■ What the exercise asks:
Which of the lines below mention the word "Details"? Pull each one out.

━━━━━ Data to examine

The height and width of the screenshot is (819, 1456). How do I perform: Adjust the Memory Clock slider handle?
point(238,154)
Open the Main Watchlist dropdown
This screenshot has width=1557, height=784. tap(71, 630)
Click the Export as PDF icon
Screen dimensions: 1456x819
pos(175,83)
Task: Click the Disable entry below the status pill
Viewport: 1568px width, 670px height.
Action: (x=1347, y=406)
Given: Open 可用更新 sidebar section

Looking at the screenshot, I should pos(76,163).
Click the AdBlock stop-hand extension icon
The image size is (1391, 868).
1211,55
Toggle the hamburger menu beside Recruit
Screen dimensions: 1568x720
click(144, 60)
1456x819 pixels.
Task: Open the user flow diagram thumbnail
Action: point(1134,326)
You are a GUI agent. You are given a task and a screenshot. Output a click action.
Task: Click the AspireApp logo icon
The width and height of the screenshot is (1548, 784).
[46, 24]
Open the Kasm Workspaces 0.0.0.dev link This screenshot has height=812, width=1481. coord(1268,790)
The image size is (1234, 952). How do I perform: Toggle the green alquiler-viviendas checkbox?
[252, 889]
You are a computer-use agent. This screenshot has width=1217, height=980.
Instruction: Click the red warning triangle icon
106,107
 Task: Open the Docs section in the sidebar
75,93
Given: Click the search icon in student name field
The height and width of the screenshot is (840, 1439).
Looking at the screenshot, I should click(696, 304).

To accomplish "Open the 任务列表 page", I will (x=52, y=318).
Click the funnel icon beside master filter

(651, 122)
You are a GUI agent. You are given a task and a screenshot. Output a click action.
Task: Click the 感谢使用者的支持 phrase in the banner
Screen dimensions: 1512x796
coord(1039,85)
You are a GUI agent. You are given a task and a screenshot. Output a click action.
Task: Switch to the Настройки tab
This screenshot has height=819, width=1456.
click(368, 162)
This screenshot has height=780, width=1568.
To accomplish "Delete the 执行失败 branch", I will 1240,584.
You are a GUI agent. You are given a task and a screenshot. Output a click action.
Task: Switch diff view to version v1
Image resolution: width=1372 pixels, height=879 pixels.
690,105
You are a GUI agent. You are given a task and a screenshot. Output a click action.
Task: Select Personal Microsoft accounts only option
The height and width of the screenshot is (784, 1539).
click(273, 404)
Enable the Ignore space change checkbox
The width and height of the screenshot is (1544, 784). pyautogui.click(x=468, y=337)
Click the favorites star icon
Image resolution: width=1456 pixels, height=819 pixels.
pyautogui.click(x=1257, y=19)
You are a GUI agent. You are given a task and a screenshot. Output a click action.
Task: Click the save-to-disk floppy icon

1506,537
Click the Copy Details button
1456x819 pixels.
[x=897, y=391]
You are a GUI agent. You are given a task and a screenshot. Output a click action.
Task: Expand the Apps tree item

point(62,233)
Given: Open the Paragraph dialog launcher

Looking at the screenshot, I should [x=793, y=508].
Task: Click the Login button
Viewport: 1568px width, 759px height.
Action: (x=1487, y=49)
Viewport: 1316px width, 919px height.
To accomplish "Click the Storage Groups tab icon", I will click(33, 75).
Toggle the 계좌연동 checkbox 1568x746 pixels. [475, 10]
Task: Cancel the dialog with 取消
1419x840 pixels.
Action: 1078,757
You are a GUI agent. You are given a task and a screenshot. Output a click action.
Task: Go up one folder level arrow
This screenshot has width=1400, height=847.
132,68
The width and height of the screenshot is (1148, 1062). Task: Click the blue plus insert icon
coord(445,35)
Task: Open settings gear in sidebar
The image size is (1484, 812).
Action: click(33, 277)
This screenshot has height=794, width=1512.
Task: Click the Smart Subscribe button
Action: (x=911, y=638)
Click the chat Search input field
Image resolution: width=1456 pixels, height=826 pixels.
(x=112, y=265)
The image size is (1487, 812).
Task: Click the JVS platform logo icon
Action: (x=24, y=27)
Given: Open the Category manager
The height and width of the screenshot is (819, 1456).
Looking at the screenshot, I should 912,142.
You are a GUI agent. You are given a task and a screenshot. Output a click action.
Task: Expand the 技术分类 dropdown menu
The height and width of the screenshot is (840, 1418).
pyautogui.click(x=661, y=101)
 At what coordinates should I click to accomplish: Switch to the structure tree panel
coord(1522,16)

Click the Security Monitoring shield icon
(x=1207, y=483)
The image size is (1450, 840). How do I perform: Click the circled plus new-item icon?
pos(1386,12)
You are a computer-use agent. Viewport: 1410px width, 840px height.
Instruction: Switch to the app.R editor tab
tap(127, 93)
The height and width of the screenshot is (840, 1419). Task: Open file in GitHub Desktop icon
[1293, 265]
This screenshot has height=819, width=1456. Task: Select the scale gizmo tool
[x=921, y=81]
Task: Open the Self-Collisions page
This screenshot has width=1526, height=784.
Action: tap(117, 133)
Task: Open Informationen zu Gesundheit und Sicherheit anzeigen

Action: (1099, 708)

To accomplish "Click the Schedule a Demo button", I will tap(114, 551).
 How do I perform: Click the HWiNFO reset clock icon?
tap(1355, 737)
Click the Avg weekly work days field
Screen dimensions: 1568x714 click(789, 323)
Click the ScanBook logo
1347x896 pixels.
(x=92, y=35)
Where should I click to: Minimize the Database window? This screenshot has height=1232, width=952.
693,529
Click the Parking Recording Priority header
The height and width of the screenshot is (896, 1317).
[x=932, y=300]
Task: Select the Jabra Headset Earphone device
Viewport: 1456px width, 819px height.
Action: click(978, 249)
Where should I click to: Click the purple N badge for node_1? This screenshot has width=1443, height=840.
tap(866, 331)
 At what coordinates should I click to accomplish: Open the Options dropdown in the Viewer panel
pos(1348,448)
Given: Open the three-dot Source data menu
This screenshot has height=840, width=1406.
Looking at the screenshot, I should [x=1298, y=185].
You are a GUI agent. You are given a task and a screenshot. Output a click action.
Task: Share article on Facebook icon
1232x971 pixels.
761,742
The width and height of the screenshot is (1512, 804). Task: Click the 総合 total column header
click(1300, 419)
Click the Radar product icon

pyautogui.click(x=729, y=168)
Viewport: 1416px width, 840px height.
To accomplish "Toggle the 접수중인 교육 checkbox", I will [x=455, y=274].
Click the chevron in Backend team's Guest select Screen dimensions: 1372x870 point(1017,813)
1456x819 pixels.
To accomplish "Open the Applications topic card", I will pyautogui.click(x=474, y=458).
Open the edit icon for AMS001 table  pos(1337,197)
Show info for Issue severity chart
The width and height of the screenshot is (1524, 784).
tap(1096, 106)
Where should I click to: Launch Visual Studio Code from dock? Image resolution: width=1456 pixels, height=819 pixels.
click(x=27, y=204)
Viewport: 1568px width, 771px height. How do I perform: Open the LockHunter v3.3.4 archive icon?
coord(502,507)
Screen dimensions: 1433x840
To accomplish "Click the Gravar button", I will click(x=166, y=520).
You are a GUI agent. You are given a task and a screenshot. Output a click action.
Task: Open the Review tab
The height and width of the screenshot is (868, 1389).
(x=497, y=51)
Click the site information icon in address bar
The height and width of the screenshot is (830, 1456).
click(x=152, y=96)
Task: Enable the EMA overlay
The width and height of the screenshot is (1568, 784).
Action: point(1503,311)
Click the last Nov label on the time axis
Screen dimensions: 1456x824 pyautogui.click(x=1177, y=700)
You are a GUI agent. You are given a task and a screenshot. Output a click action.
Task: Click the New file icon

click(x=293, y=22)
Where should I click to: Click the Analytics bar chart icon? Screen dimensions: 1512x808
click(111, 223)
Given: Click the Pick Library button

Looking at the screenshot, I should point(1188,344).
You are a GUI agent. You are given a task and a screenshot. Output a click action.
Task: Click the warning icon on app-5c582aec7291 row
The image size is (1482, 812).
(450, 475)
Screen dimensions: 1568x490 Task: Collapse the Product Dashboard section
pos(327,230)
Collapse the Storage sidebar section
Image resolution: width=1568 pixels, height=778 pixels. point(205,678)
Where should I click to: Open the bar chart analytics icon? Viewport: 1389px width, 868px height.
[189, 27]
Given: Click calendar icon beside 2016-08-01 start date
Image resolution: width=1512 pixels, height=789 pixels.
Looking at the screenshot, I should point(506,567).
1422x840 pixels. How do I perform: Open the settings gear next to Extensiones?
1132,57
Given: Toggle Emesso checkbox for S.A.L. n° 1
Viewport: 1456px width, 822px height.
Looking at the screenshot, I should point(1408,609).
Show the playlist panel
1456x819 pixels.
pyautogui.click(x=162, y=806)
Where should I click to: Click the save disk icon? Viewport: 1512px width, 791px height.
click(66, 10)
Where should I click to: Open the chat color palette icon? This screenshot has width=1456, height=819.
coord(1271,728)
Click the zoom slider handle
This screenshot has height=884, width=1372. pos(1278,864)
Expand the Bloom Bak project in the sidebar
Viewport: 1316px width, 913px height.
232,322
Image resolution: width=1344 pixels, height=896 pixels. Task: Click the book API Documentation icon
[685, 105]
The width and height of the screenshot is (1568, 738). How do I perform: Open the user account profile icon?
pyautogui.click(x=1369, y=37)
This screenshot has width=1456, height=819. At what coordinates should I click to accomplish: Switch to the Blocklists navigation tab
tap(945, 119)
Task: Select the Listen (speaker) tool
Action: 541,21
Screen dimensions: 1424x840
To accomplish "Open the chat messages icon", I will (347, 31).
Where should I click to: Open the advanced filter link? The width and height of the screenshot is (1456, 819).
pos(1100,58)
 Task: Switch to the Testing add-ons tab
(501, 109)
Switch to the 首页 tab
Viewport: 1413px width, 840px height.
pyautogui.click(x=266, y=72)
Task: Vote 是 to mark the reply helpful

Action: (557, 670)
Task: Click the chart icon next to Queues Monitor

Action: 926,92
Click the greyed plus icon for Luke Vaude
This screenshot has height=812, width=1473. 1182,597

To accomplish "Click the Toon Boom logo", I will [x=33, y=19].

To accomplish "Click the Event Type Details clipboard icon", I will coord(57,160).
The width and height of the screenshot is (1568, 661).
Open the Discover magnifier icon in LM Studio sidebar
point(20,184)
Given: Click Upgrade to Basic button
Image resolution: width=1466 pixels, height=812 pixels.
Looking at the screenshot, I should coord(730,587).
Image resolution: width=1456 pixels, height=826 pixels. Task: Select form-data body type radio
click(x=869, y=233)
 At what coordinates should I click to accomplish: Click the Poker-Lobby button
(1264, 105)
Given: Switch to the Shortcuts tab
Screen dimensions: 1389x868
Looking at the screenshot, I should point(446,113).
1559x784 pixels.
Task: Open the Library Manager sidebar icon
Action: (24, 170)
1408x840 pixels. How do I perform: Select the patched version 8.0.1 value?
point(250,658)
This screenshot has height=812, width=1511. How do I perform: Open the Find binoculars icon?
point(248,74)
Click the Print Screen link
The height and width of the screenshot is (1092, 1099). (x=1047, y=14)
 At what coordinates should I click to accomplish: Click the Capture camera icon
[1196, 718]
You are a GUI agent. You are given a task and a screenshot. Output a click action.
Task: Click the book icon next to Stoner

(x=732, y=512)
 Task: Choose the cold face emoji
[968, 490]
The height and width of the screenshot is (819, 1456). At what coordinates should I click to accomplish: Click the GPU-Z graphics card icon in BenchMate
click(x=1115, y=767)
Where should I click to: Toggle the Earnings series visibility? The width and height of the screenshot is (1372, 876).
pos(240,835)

━━━━━━━━━━

■ Solved exercise:
Click the Copy Details button
To accomplish "Click the Event Type Details clipboard icon", I will coord(57,160).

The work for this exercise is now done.